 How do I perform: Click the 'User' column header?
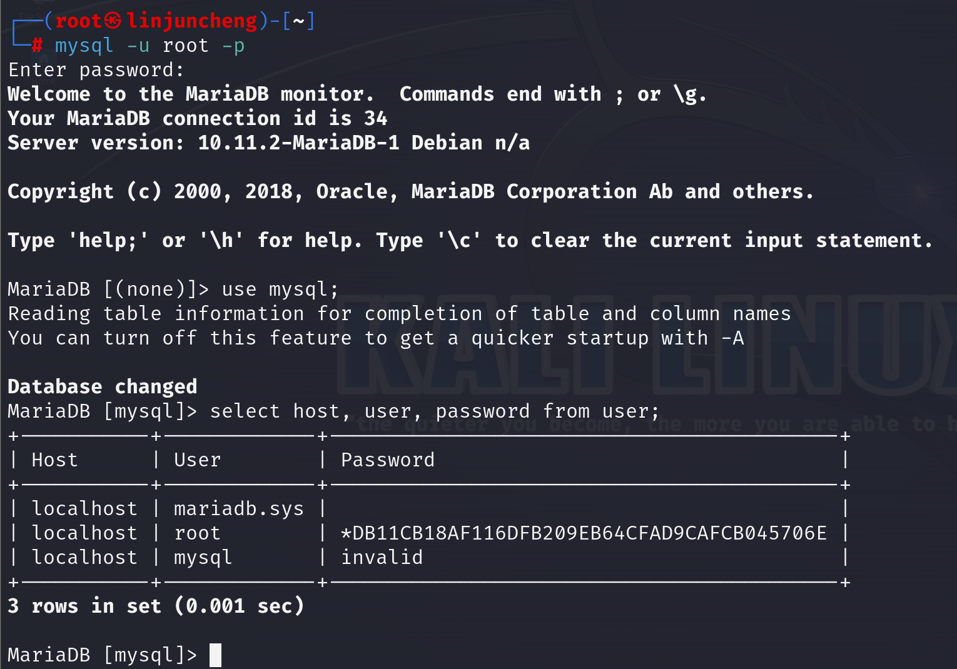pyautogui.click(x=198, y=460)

----

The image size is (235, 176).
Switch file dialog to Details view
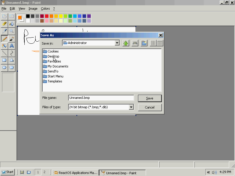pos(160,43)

----

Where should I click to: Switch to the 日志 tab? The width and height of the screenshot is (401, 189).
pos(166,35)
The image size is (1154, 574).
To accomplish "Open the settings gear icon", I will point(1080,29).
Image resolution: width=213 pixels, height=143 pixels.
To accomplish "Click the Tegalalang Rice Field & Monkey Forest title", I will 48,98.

----

● **Task objective**
For every line above that includes the word "size", return the line.

● **Problem solution**
The image size is (235, 176).
The image size is (1154, 574).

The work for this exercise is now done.